Localyze’s Crisis Pivot: How They Maintained 98% Retention When COVID Shut Down Global Borders
When national borders slammed shut in early 2020, most observers expected Localyze, a company built on helping businesses move employees across borders, to fail. In a recent episode of Category Visionaries, CEO Hanna Marie Asmussen revealed how they not only survived but maintained an extraordinary 98% customer retention rate during a crisis that threatened their very existence.
The Existential Threat “A lot of people thought we would die,” Hanna recalls. “They literally thought, okay, doing immigration when borders are closed is not the smartest thing to do.” The challenge wasn’t just about losing new business – their entire value proposition seemed to evaporate overnight.

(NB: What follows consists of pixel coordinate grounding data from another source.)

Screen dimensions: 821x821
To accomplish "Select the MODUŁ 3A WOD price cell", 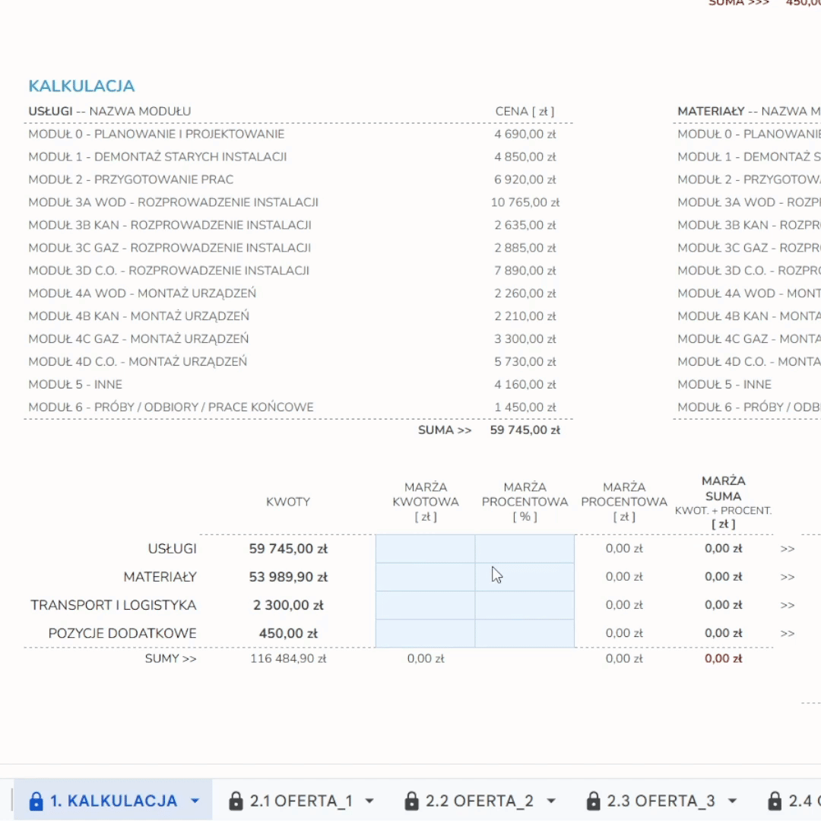I will 525,203.
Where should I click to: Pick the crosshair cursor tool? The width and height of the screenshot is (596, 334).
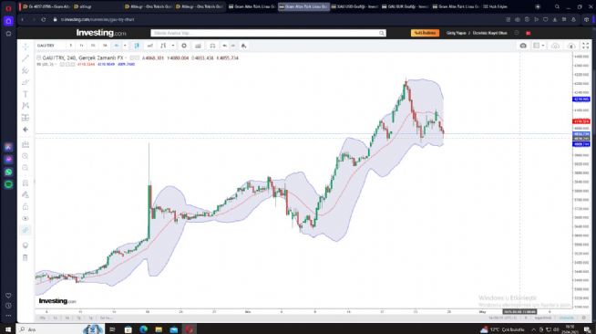click(x=26, y=47)
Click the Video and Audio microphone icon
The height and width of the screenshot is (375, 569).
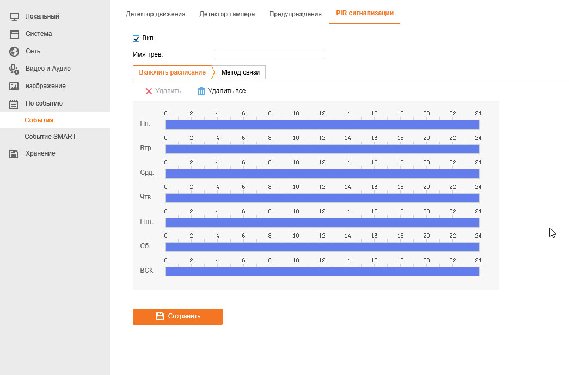pos(15,69)
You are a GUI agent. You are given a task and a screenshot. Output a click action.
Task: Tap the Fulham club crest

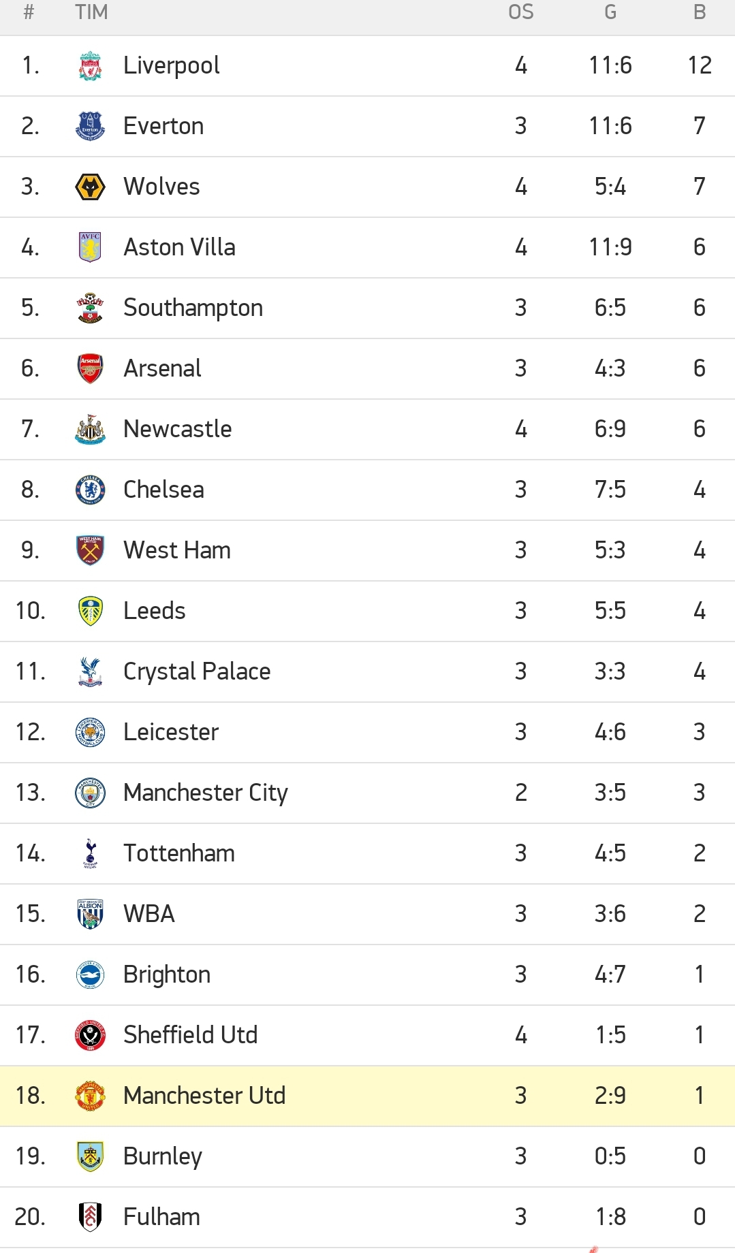click(x=90, y=1218)
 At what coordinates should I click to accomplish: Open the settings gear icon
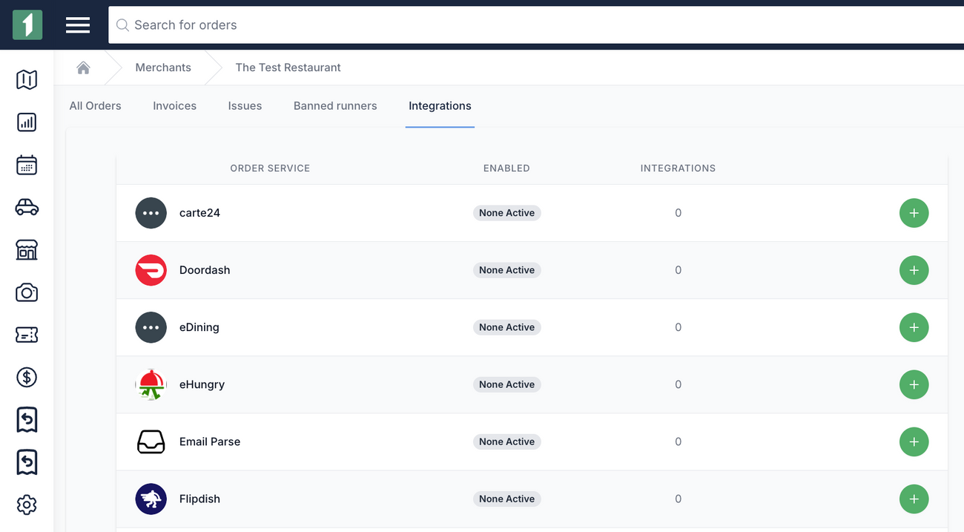[27, 505]
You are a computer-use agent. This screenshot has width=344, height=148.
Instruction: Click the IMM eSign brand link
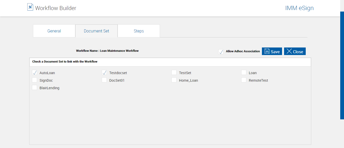[299, 8]
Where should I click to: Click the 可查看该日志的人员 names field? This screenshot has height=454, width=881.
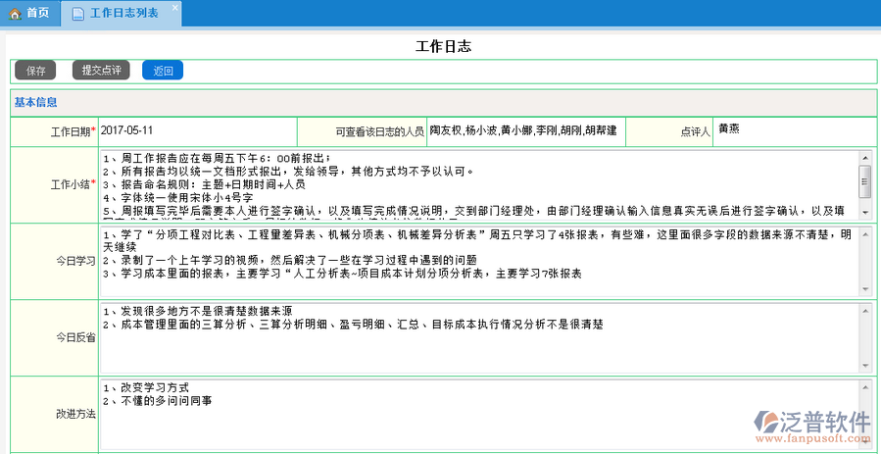point(523,130)
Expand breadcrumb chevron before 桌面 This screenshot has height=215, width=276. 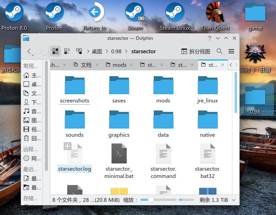pos(89,52)
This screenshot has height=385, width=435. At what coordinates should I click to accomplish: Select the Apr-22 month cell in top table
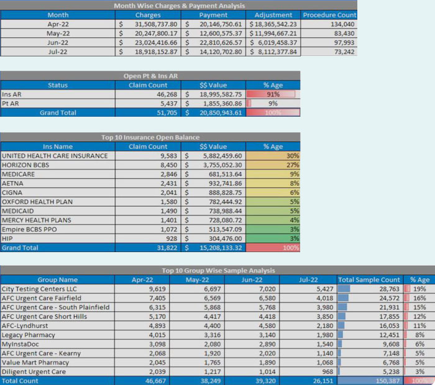tap(58, 24)
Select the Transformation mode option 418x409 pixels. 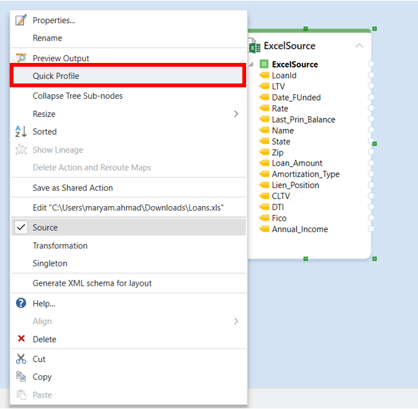tap(60, 245)
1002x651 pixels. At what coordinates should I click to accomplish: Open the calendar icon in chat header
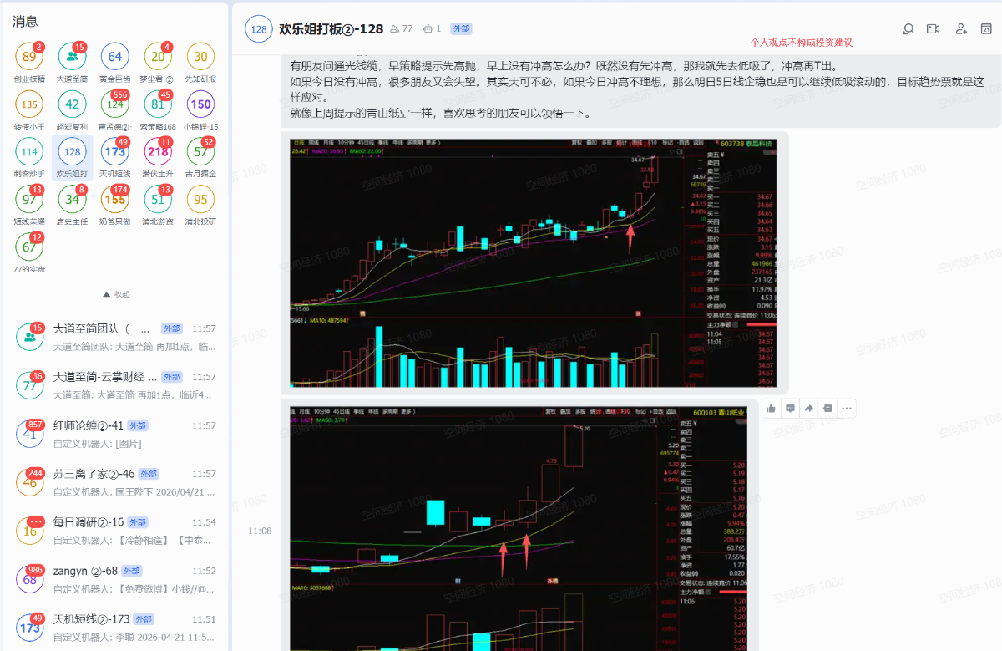point(986,29)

Mission Over Metrics Instead of panicking, Localyze doubled down on their core mission. “We really believed in what we do and really knew that the market would come back, which it did, ultimately,” Hanna explains. This wasn’t just optimism – it was a calculated bet on the future of global work.
The Four-Dimensional Response Rather than focusing solely on survival, Localyze developed what Hanna calls “four different expansion dimensions”:
- Geographical expansion
- Moving upmarket
- Industry diversification
- Product expansion
“It’s always like thinking about where do we see potential, but also what is our customer base requesting, where do we see traction?” Hanna notes. This flexible approach allowed them to adapt quickly as different opportunities emerged during the crisis.
Accelerated Industry Diversification While Localyze started with “99% tech workers,” the pandemic forced them to accelerate their expansion into other sectors. “Because tech is a bit more impacted, it has accelerated our transition into a more traditional customer segment,” Hanna shares. They began serving companies like Infineon and Roland Berger, marking their successful expansion beyond tech.
Pricing Innovation Instead of dropping prices to retain customers, Localyze focused on creating more value. They’re now “doing a shift in terms of business model and pricing to get a higher share of upfront commitment and basically more recurring revenue by selling flat fees.” This strategic shift has already resulted in “more than a quarter of our customers on a fully recurring model.”
The Mission-Driven Advantage Hanna attributes much of their crisis resilience to having a deeply mission-aligned team. “Founders that just found something for the sake of founding have a harder time, especially when shit hits the fan,” she observes. This mission alignment helped them maintain focus when others might have pivoted away from their core business entirely.
Key Crisis Management Lessons
- Deep mission alignment provides resilience during existential threats
- Multi-dimensional expansion strategies create more opportunities for adaptation
- Crisis can accelerate necessary business model evolution
- Customer retention depends more on belief in future value than current circumstances
The Long View Pays Off While competitors retrenched or pivoted away from immigration services, Localyze’s belief in the future of global mobility has been vindicated. Today, they’re not just surviving but thriving, with Hanna sharing their ambitious goal “to bring 100 million people across borders by 2030.”
For B2B founders facing their own existential crises, Localyze’s story offers a powerful lesson: sometimes the best response to an existential threat isn’t to abandon your mission, but to double down on it while expanding the ways you can deliver value. Their 98% retention rate during a global shutdown stands as testament to the power of mission-driven leadership combined with strategic flexibility.